Il numero di settembre dell’ATA Chronicle contiene un articolo di Terena Bell sul tema, duro a morire, del rispetto – 2010 e seguitiamo a parlare delle stesse cose. Aaargh! – cui, dice l’autrice, quest’anno ha dato la stura il mio articolo.
L’intervento si legge, con lievi modifiche, qui. Suppongo che il post sia il Bell-pensiero originale, ma né il post né l’articolo citano il fatto che uno riprenda l’altro: e il copyright?
In ogni caso ritengo condivisibili le premesse, ma le conclusioni mi paiono e nazional-popolari e fuori luogo, oltre che terribilmente ovvie. Dice infatti Bell:
To summarize, as an industry, we feel underappreciated, misunderstood and used.

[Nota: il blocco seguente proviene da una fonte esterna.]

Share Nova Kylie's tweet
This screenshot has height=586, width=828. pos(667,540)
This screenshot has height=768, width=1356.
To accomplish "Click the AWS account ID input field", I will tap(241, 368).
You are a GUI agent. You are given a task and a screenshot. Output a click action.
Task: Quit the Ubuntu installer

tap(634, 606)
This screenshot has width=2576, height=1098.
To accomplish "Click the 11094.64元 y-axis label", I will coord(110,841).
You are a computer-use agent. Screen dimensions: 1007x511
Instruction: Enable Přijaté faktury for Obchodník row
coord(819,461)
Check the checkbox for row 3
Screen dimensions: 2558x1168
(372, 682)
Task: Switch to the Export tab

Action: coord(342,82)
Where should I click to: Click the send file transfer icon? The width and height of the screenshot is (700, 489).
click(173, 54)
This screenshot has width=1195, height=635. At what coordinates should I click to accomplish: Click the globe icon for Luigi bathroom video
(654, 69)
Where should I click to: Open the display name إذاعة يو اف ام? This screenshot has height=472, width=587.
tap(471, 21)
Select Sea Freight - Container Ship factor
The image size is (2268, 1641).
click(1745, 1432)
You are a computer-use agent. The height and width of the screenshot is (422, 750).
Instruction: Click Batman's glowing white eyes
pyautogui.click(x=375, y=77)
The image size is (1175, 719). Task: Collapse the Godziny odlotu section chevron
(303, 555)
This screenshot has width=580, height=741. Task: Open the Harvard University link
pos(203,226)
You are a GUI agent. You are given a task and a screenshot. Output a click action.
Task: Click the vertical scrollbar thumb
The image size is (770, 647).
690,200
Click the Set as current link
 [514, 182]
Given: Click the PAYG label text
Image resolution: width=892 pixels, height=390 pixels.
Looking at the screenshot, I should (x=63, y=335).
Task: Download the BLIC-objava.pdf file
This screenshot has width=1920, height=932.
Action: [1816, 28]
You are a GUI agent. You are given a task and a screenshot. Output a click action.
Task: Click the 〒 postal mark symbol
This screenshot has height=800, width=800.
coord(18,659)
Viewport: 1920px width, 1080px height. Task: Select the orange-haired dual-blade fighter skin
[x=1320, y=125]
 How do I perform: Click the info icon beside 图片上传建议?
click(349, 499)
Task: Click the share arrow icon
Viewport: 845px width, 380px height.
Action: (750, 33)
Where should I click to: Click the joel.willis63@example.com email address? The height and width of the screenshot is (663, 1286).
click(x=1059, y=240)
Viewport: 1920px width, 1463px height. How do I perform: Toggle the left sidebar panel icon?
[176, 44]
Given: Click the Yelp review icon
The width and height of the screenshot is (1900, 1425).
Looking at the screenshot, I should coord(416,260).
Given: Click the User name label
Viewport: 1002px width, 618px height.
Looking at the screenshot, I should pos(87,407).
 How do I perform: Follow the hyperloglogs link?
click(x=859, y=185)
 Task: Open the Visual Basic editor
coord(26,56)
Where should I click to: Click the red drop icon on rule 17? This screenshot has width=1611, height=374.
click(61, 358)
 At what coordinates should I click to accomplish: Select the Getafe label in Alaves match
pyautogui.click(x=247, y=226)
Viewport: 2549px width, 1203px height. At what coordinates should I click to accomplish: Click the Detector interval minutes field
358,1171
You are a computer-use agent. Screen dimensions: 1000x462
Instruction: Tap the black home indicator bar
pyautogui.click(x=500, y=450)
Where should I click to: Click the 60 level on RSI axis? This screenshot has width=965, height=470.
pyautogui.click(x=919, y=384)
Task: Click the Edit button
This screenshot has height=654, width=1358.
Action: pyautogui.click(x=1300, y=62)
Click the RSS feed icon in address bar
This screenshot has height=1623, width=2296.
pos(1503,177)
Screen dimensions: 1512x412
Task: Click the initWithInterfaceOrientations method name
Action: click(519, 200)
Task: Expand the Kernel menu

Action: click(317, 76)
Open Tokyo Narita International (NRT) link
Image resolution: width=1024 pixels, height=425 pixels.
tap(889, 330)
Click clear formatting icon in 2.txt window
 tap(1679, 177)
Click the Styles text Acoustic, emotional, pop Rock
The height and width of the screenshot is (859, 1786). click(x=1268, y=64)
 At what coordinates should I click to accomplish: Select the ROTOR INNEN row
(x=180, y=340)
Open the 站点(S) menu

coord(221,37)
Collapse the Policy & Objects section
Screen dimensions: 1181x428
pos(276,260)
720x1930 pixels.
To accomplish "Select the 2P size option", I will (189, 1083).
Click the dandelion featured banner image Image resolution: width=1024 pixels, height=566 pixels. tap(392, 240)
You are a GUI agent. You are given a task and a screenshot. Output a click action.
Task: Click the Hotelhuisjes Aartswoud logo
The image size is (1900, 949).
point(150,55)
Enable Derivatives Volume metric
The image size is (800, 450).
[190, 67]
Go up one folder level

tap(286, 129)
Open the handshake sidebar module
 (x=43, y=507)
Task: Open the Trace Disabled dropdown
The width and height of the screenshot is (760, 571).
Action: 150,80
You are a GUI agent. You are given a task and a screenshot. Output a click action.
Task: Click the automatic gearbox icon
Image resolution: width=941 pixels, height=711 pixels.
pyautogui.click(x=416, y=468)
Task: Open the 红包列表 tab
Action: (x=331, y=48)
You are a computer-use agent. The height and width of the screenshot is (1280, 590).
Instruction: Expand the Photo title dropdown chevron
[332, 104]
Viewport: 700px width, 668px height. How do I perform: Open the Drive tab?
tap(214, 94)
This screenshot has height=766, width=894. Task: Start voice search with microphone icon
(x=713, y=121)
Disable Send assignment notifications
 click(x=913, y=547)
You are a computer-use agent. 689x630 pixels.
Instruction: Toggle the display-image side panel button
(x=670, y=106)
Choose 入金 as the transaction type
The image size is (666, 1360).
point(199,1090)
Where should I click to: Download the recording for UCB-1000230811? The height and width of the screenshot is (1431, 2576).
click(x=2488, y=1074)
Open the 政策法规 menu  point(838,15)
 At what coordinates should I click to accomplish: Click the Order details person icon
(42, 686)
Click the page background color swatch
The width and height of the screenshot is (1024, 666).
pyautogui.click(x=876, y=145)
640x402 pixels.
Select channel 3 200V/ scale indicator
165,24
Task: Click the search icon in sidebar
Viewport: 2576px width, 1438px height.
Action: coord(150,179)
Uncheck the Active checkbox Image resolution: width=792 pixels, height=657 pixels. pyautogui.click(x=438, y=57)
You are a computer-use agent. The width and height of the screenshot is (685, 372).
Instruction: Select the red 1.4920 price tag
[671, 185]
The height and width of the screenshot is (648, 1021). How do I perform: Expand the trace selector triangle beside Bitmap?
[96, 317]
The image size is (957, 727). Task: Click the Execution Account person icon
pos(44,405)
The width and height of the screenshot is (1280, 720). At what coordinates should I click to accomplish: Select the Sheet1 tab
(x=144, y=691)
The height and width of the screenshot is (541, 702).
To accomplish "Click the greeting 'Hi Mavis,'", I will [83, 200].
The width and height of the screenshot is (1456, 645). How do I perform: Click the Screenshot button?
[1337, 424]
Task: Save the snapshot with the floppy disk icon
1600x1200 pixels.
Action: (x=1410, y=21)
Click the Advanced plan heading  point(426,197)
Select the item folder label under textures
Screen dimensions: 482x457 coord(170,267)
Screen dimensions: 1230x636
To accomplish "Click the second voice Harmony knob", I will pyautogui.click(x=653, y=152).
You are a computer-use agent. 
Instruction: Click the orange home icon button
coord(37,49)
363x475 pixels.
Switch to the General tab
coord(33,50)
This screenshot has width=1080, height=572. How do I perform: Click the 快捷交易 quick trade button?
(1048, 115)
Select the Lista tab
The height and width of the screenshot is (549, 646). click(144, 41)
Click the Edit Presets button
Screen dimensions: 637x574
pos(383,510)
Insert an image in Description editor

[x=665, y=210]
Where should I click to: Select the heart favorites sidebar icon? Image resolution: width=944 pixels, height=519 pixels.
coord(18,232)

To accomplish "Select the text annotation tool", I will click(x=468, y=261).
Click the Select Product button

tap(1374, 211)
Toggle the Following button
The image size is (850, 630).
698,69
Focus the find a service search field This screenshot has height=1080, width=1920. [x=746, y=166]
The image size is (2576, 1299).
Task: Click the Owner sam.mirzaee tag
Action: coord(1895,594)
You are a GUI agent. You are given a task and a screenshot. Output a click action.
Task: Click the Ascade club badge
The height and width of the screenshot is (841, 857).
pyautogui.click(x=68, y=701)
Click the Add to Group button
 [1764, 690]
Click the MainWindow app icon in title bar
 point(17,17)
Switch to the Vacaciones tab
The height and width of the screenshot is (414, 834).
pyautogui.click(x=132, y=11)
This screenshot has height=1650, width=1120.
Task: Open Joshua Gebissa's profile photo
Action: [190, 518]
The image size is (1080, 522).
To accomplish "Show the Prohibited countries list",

Davvero? Il rapporto che ho con i miei clienti non ha la minima traccia di questi sentimenti. Offro un servizio professionale, risolvo dei problemi, facilito la vita e per questo vengo pagato. E se così non fosse sarei da lungo tempo andato a fare altro; perché concordo con Gary Vaynerchuk quando dice: “There’s way too many people […] that are doing stuff they hate. Please stop doing that!”
Ma il passo successivo mi ha lasciato di stucco:
My solution to this problem will most likely not be polular, and I am willing to bet you have never heard it spoken at a conference or circulated on Twitter. The lack of respect shown to our industry by those outside of our industry is our fault. No one can fix but us.
Wow! Assolutamente originale!
E infine:
We need greater standards, including a wider-spread national certification program.
Ancora con le certificazioni! Come se il mondo non stesse cambiando alla velocità della luce. Le certificazioni mi ricordano il tentativo italiano di creare un albo di traduttori – come minimo antistorico, ma di fatto perfettamente inutile.
E:
We must unite,
conclusione alla volemose bene che chiosa l’intero intervento.
[…] “rispetto” avevo detto la mia tanti anni fa qui e qui. E in quella parola, organizzarsi, sta a mio avviso la chiave di quasi tutto, in questo […]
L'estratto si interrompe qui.